Most kinds of OOP can be expressed idiomatically in Rust. The big exception is implementation inheritance, which is highly discouraged in modern code anyway due to its complex and unintuitive semantics. (Specifically, its reliance on "open recursion", and the related "fragile base class" problem)
People often say that modern c++ doesn't have the problems needing a solution like rust. Ironically that means people who write modern c++ haven't had any aramp up time needed when joining our rust projects. They were already doing things the right way. At least mostly. But now they don't have to worry about that one person who seems to be trying to trick the static analysis tools on purpose.
Anything that involves object graphs (as opposed to trees) is a pain in Rust.
True, but not in a way that wouldn't be just as painful in C++.

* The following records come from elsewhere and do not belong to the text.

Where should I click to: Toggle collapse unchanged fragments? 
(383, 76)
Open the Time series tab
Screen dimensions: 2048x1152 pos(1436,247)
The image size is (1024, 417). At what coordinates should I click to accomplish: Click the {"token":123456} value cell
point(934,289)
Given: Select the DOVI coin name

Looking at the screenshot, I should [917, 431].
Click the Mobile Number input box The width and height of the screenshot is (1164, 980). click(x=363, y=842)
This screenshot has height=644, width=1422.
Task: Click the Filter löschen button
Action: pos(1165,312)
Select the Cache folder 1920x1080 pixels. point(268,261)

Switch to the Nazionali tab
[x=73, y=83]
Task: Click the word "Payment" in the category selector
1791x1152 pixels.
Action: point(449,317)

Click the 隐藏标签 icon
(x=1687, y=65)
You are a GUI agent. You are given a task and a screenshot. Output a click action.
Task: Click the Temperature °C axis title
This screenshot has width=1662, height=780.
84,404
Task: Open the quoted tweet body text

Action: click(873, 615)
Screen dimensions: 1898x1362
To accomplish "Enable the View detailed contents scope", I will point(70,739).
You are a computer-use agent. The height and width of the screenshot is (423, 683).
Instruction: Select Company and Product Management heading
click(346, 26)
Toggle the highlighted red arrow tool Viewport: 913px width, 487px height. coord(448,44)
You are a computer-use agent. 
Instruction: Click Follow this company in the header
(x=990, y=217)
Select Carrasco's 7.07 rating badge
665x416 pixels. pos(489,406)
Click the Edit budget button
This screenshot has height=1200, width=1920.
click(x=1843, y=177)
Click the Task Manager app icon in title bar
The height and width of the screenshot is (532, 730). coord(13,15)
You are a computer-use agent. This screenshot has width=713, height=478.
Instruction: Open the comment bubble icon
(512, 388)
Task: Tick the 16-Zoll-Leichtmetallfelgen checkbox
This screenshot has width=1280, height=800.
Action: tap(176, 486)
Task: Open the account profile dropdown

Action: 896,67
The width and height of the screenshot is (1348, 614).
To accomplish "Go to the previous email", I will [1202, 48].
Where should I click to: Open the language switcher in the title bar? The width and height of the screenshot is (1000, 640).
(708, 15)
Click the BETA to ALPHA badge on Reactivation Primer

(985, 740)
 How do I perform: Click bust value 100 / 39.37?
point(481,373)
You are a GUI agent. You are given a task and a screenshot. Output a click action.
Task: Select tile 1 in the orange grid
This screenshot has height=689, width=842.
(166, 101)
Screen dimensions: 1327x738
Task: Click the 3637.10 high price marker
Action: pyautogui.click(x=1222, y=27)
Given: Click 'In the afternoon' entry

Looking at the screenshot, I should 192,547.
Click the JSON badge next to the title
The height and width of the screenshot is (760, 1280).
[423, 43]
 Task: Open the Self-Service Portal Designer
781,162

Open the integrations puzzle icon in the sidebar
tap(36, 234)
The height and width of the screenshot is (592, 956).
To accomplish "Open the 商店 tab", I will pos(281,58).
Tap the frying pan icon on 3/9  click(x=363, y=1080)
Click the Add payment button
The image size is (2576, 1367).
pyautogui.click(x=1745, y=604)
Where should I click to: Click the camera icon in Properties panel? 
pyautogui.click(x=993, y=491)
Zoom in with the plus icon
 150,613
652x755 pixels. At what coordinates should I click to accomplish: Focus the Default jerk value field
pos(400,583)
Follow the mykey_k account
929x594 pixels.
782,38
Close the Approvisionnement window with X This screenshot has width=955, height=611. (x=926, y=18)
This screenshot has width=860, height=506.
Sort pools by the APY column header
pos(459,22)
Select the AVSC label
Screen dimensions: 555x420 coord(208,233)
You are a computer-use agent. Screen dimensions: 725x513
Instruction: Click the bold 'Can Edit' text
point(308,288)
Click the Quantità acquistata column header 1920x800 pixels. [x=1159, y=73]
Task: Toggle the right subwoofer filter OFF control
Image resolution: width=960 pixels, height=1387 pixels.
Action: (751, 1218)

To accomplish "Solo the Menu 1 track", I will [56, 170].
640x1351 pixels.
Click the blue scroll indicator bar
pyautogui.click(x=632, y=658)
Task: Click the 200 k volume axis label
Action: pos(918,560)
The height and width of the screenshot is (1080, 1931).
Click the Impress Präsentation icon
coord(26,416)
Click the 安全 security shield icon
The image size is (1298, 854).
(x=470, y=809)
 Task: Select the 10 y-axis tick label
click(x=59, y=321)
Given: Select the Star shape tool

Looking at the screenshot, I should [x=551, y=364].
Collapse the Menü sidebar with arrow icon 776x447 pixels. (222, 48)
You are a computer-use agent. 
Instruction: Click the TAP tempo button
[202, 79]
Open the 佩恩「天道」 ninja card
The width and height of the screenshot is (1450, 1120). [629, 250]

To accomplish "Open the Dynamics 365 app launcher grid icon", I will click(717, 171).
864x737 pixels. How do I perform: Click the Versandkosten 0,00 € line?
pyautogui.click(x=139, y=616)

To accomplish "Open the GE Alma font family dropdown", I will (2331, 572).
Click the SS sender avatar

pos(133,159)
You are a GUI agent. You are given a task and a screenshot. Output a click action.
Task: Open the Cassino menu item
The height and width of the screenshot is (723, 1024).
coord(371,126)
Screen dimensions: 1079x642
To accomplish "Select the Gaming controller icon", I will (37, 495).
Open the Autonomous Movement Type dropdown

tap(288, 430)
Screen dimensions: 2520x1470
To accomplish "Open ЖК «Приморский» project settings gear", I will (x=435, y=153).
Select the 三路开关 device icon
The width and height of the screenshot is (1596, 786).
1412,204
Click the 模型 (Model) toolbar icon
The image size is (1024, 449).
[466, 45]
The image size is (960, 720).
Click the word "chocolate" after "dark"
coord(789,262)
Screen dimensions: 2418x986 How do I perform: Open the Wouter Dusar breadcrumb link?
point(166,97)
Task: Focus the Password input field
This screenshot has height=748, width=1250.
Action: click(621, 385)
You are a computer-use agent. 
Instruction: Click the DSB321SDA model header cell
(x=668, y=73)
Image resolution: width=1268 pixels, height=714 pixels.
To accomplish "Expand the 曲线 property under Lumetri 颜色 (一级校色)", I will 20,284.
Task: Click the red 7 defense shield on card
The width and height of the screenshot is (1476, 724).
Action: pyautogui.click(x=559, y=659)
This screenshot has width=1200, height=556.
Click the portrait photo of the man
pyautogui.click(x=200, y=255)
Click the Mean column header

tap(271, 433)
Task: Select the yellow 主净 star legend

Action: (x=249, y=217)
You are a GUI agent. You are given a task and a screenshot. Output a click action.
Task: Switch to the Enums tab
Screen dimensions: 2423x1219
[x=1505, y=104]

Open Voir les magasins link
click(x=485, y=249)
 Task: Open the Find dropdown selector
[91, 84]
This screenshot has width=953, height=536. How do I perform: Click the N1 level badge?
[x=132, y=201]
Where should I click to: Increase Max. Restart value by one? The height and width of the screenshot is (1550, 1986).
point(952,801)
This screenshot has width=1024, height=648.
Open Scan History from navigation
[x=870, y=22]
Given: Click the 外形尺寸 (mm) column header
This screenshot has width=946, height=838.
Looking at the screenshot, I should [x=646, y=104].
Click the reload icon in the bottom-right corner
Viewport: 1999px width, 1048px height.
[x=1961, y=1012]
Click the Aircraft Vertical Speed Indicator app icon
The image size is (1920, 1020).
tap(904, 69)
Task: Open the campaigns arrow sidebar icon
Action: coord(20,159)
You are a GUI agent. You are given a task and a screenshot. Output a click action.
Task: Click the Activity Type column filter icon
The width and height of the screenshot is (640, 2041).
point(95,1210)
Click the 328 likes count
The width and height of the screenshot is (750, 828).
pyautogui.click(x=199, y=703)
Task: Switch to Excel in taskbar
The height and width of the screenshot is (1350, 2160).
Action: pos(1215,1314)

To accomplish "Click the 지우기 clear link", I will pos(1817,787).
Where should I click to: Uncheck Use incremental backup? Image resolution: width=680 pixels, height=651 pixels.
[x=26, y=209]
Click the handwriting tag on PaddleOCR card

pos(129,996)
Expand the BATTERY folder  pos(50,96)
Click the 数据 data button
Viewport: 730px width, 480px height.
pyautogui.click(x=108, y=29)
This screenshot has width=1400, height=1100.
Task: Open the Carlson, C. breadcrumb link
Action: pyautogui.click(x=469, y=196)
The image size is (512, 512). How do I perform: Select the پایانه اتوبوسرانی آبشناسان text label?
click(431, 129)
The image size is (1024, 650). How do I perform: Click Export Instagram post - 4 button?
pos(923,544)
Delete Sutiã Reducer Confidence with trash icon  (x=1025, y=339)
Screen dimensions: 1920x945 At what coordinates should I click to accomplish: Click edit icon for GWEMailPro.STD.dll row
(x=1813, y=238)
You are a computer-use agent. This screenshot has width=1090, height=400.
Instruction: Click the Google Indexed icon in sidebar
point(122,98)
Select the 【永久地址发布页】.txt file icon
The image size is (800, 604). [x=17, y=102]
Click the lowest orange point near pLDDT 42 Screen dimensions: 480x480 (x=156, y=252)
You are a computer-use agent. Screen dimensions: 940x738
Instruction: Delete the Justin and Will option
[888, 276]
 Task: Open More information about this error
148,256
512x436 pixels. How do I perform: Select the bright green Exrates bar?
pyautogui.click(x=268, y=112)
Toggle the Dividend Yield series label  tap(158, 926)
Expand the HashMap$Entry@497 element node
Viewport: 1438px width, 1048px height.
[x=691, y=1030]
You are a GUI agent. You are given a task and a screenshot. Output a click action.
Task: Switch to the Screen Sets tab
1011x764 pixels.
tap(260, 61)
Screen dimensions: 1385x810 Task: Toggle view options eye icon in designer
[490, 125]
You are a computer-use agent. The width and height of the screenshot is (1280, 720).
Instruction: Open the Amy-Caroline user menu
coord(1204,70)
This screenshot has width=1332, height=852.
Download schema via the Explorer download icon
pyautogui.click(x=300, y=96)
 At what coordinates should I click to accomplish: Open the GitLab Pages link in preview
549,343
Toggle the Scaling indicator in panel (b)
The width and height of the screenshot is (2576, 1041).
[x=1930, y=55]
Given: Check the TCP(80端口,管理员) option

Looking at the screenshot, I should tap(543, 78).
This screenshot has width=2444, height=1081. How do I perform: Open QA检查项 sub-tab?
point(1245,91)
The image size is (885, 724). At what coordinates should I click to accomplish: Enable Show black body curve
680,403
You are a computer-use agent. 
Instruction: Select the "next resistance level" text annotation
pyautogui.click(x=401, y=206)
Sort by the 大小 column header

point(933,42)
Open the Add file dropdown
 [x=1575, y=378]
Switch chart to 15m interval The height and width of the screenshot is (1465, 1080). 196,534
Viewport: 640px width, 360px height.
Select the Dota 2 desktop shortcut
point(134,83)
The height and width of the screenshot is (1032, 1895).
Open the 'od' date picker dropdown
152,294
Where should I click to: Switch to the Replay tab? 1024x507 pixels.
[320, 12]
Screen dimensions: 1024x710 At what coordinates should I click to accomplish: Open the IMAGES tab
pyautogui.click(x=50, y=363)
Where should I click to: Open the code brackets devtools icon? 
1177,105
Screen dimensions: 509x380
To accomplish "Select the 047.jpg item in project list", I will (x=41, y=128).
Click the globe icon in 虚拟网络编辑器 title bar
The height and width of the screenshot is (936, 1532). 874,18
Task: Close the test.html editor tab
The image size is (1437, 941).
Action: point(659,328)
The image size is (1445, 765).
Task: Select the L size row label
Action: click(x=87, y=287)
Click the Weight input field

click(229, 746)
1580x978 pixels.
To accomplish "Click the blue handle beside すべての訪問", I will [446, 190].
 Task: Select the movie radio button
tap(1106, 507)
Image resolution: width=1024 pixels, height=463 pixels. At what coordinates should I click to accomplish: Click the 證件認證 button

In Rust, the de facto standard advice for such cases seems to be, "just use indices into an array instead of references".
While this is sometimes done in C++ as well for various reasons, it's certainly not the default pattern there. If you have two things that need to point to each other, you just do that.
> While this is sometimes done in C++ as well for various reasons, it's certainly not the default pattern there. If you have two things that need to point to each other, you just do that.
And then you have to handle all the subtle memory bugs that you've introduced by doing that.
I'm not arguing that there isn't a gain here, but GP's original assertion was that
> While programming in Rust, I've never thought to myself, "man, this would be so much easier to express in C++".
This is a concrete example of something that is much easier to express in C++. And, sure, you do pay the tax for that (although I will also dispute the notion that it is impossible to write C++ without memory bugs; it's just hard).
I guess this is a semantics argument, but I assume they mean to express the same thing with same (or reasonably same) security guarantees. After all, the security and "bug freeness" is part of what they are expressing. If you attempt to create something reasonably similar to Rust, you do suddenly need a lot of complex checking code and maybe tests for things that were trivial in Rust (because the compiler does the tests for you).
Is it really easy to express if the straightforward way is buggy and error-prone?
People think C++ is expressive because they think they are allowed to do a lot of things that they aren't, in fact, allowed to do in C++.